The working group seeks OMERACT consensus and endorsement of the core domain set through a vote from the OMERACT community. This vote takes place after a session at the biennial OMERACT meeting, when delegates engage in plenary and small-group discussions based on a detailed summary of the results of the working group activities (Figure 3). For several reasons including feasibility, PRP often represent a smaller proportion of the voting participants. A vote of ≥ 70% agreement with the proposed core domain set by both groups — PRP and all other stakeholders — is required for endorsement.
In addition to the guidance in chapter 4 of the OMERACT Handbook13, the OMERACT Master Checklist and Workbook for Core Domain Set Development have been created to help working groups keep track of their progress and ensure full and transparent reporting according to the Core Outcome Set–Standards for Reporting (COS-STAR) statement14. These resources are available on the OMERACT Website, as well as a whiteboard video summary (https://omeract.org/resources). OMERACT has recently established a Technical Advisory Group whose role is to ensure that the methods and processes described above are followed by the working groups; their endorsement prior to a meeting will allow the wider OMERACT community to focus on the results presented by the working groups.
RESULTS
At OMERACT 2018, based on the methodology described above, 5 OMERACT working groups achieved consensus (i.e., ≥ 70%) on their proposed core domain sets10,15,16,17.
After the Methodology Workshop training exercise at OMERACT 2018, 52% of participants voted that they were “very confident” that they understood the process of core domain set selection and 45% “somewhat confident.” In addition, 60% of participants voted that they would be “very confident” and 38% “somewhat confident” if they were asked to vote on a proposed OMERACT Filter 2.1 Onion as prepared for the domain votes held at OMERACT 2018.
DISCUSSION
OMERACT has worked on developing core outcome sets since 1992. Over the years, the methodology has evolved significantly, and our paper describes the latest guidance developed by the OMERACT Handbook Committee with input from other international groups working in the field of core outcome set development such as COMET. The methods described here were successfully used by the 5 working groups voting on domains at the OMERACT 2018 meeting, demonstrating the feasibility of the process.

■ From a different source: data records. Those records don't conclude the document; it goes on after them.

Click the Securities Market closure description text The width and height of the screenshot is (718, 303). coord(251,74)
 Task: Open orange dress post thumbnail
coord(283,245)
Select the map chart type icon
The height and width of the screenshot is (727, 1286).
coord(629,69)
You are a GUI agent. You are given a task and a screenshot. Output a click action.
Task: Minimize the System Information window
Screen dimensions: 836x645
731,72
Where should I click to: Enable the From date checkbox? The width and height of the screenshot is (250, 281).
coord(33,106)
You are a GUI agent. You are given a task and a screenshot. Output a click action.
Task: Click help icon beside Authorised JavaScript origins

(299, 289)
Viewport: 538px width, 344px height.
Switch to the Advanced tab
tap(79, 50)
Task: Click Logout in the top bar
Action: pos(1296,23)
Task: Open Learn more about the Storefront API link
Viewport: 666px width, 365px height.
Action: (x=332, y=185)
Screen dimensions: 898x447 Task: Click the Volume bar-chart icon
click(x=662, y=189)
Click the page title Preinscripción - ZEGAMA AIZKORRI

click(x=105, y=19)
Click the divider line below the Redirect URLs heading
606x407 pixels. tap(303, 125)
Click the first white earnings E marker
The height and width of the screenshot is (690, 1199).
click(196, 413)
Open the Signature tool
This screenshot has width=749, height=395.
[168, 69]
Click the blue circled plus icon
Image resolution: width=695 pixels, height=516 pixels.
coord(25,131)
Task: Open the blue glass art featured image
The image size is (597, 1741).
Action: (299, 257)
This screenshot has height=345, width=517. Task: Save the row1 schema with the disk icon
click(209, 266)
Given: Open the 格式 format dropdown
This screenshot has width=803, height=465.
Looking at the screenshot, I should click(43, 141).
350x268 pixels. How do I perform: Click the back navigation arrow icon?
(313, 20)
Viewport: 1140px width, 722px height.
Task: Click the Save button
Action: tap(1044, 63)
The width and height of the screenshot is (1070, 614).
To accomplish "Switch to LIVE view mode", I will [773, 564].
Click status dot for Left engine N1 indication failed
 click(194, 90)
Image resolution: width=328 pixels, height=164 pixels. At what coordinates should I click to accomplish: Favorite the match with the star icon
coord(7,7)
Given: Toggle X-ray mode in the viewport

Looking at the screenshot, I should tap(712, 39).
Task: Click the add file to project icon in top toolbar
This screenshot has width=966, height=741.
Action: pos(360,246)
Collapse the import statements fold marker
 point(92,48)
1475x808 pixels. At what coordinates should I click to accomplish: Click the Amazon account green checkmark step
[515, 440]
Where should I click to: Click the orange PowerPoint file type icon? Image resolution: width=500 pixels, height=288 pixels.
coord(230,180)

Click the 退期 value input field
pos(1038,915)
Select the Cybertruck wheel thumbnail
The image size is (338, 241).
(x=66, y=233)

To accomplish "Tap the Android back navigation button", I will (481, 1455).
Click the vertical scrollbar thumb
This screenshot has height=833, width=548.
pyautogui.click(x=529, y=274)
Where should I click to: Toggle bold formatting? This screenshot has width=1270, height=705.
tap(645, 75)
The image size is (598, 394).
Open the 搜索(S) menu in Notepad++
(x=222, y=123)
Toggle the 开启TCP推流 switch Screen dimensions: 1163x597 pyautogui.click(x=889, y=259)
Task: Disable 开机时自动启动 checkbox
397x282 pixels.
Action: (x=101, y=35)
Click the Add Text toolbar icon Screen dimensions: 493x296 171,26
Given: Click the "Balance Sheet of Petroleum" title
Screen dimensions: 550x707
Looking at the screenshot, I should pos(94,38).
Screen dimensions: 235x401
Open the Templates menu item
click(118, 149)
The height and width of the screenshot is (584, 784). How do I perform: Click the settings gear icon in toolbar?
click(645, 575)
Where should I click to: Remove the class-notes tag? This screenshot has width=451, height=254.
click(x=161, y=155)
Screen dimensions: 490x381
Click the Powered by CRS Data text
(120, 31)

In addition, 90% of participants at OMERACT 2018 expressed increased confidence and understanding of the core domain set selection process after the training exercise. This methodology defining core domain set development is an ongoing process and will continue to evolve. We will use innovative technology such as whiteboard videos as a key part of our dissemination and implementation methodology for new methods.
Acknowledgment
Institute for Work & Health, Toronto, for assistance with graphic design of the OMERACT Way flowchart to select a core domain set.
Footnotes
PGC is funded in part by the NIHR Leeds Biomedical Research Centre. The views expressed in this article are those of the authors and not necessarily those of the UK National Health Service, the NIHR, or the Department of Health. JAS is supported by the resources and the use of facilities at the VA Medical Center at Birmingham, Alabama. LM is a Principal Investigator on the Australian Rheumatology Association Database, which has received arms-length funding from Pfizer Australia, AbbVie Australia, Eli Lilly Australia, and Janssen Australia. The views expressed in this article are those of the authors and do not necessarily reflect the position or policy of the US Department of Veterans Affairs or the US government.
- Accepted for publication December 19, 2018.